--- Records ---

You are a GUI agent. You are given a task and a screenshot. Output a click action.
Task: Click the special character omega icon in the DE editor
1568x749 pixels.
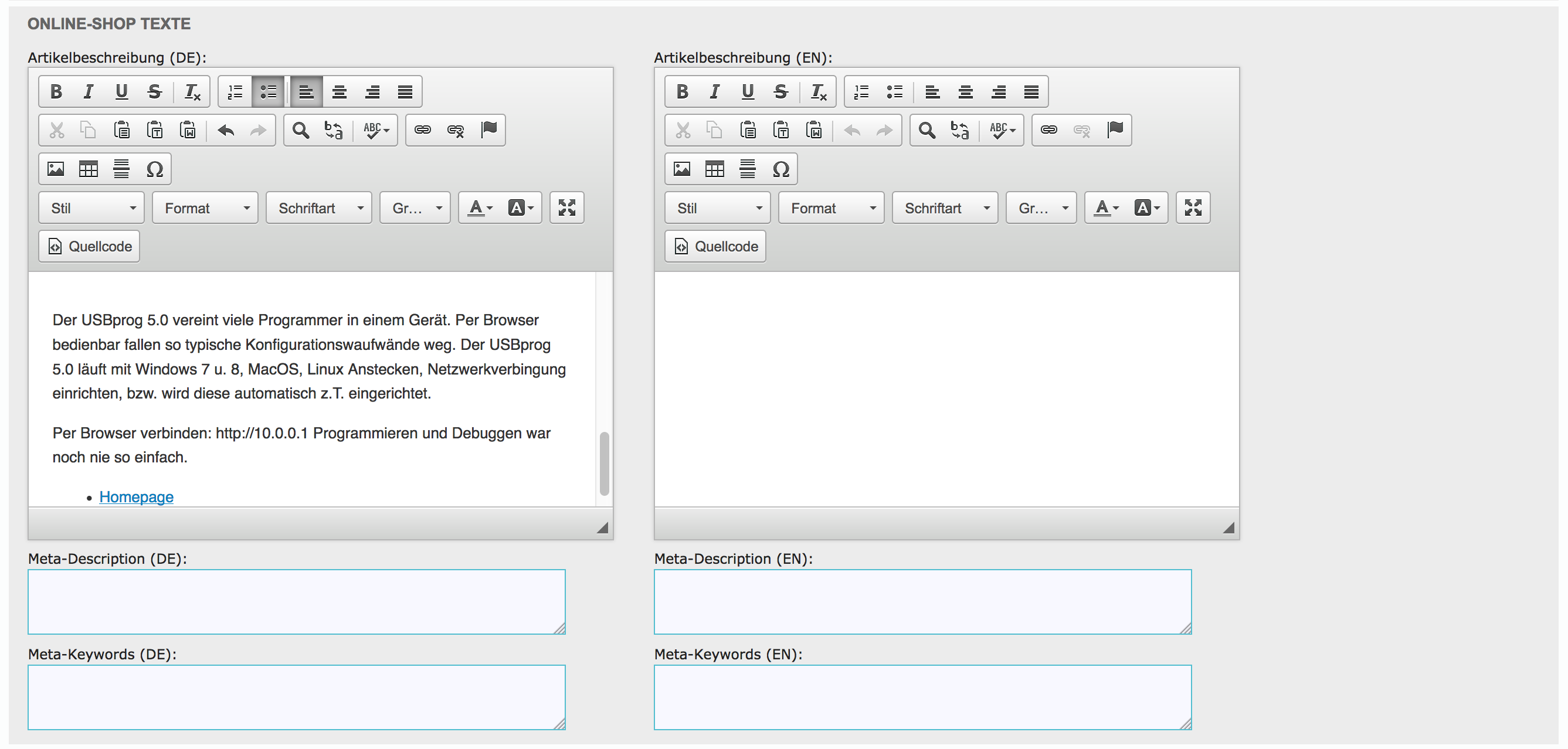tap(155, 169)
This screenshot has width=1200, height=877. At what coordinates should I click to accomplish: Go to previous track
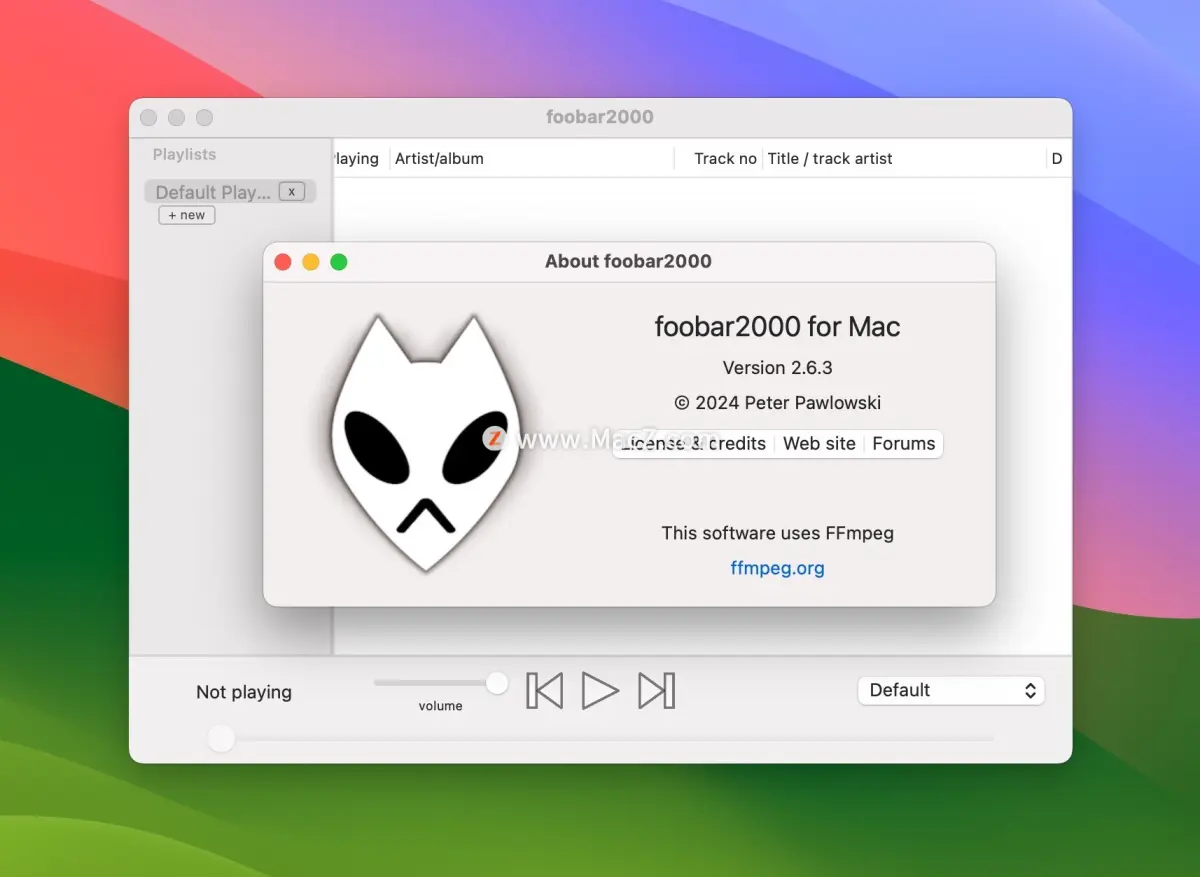pyautogui.click(x=544, y=690)
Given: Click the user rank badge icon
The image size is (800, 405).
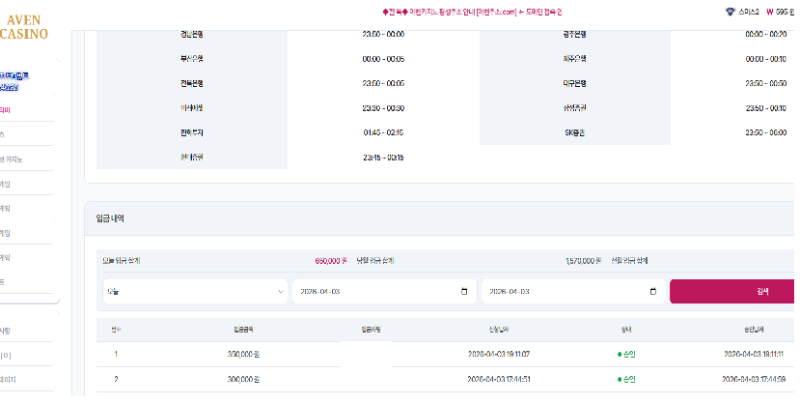Looking at the screenshot, I should coord(729,12).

---

Problem description: Word for word, write out each line from the one with "1568x749 pixels." through the end of the entries above, and omit any pictures.

Worked solution:
1568x749 pixels.
tap(155, 169)
This screenshot has width=1200, height=877. At what coordinates should I click to accomplish: Go to previous track
pyautogui.click(x=544, y=690)
Given: Click the user rank badge icon
The image size is (800, 405).
Looking at the screenshot, I should coord(729,12).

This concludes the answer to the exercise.